His own vice president, Dina Boluarte, called it an attempted coup. Now in charge, she urged Peruvians to come together to allow her to fight corruption. None of this is surprising -- in fact it has become routine. Peru has had six presidents in the last five years.

Most Peruvians blame the country’s political woes on Congress, seen as corrupt and self-serving. However, the push for an early presidential election, previously blocked by both far-left and far-right lawmakers, has now been approved by Congress. It will be held next December.

Supporters of Castillo took to the streets in anger. Demonstrators invaded the international airport in Arequipa, a gateway to Peru’s tourist attractions. Visitors from around the world have been left stranded in the ancient city of Machu Picchu.

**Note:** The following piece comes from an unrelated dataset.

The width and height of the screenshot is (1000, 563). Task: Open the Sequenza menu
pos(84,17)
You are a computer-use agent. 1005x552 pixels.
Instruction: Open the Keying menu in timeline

 In nearby Ayacucho, soldiers used firearms as protesters threw stones and stormed the airport. Defence Minister Luis Otarola Penaranda declared a 30-day state of emergency on Dec. 14.

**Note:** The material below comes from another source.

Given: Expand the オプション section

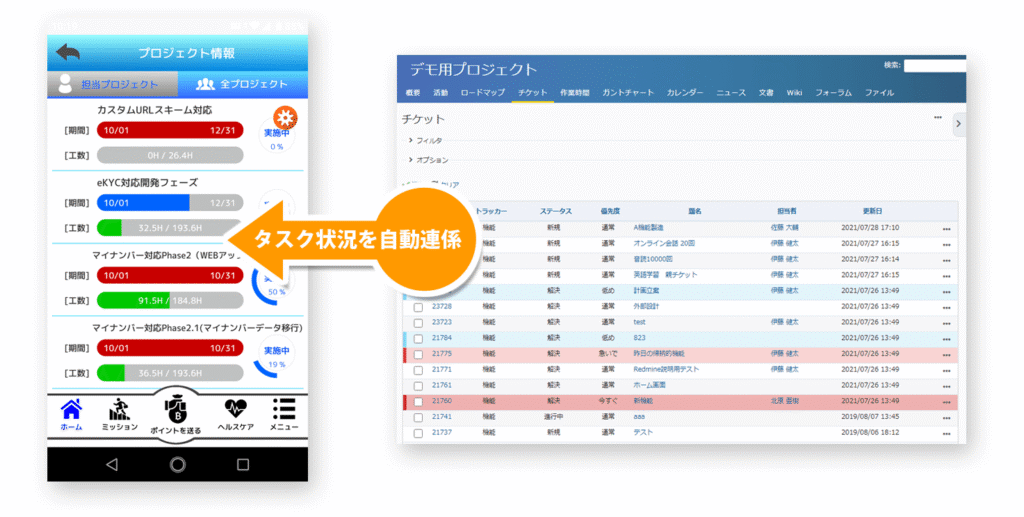Looking at the screenshot, I should [x=428, y=160].
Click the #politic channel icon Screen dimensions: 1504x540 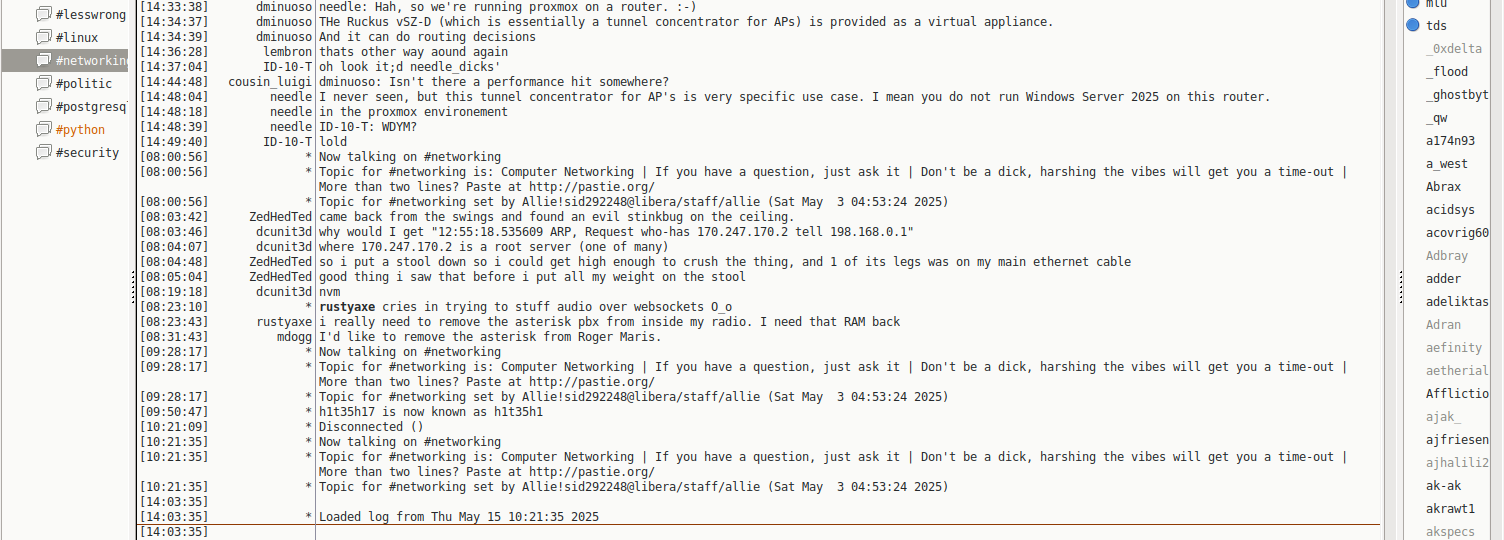click(x=44, y=84)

Both cities are in the Andean region, which was at the epicentre of the decades-long brutal conflict with the Shining Path rebel group, in which some 70,000 people were killed.

A teacher and union militant, Castillo became nationally known for leading a months-long 2017 teachers’ strike. A self-defined Marxist, Castillo promised to change the country’s neoliberal economic model for what he called a “popular economy with markets,” with pledges to redistribute huge copper riches by nationalizing strategic sectors such as mining.

Castillo’s rural, working-class background was unprecedented in Peruvian politics, dominated by a Lima-based Spanish-descended oligarchy, and it raised hopes that he would run an administration focused on improving the lives of the poor.

But he careened from one crisis to the next. With little political experience and facing a hostile Congress, the 53-year-old president quickly appeared out of his depth. He surrounded himself with a group of very questionable “advisors” who finally became recognized for their ineptitude and corruption.

His cabinet underwent constant change: Castillo has seen five prime ministers come and go. So it all finally came to a head. We need only look at what preceded Castillo’s demise by revisiting his narrow win in last year’s election.

With nineteen candidates competing for the presidency April 11, 2021, Castillo came in first with just 18.9 per cent of the vote. The runner-up, Keiko Fujimori, the daughter of disgraced former president Alberto Fujimori, followed, with 13.4 per cent. The June 6 runoff between them was so tight that Castillo won it with just 50.13 per cent to runner-up Fujimori’s 49.8.

Peru is a highly polarized state, economically and ethnically, and Castillo had his strongest support in the Andean highlands, largely populated by Indigenous peoples such as the Aymaras and Quechuas.

He had far less backing in the capital, Lima. Fujimori carried the city, which accounts for about 30 per cent of the national population, along with five coastal electoral districts.

The current crisis has capped the most turbulent era in Peruvian political history since authoritarian president Alberto Fujimori, Keiko’s father, resigned and fled to Japan in November 2000. In 1992, the Peruvian Army had helped then-President Fujimori successfully carry out an autogolpe (“self-coup”) enabling him to rule as a dictator for eight years.

Fujimori maintained a self-imposed exile until his arrest while visiting Chile in November 2005. He was extradited in September 2007 and was convicted of human rights violations. Sentenced to 25 years imprisonment, he was pardoned in 2017.

Castillo’s own setbacks came as Peru is in economic trouble. The United Nations warned last month that Peru has the highest rate of food insecurity in South America, with half the population lacking regular access to sufficient nutrition.

Latin America is split on the question of just who the legitimate president in Peru is. While six countries back the new Boluarte government, eight support Castillo. In any case, Castillo’s removal continues the seemingly endless and convoluted instability in Peruvian politics.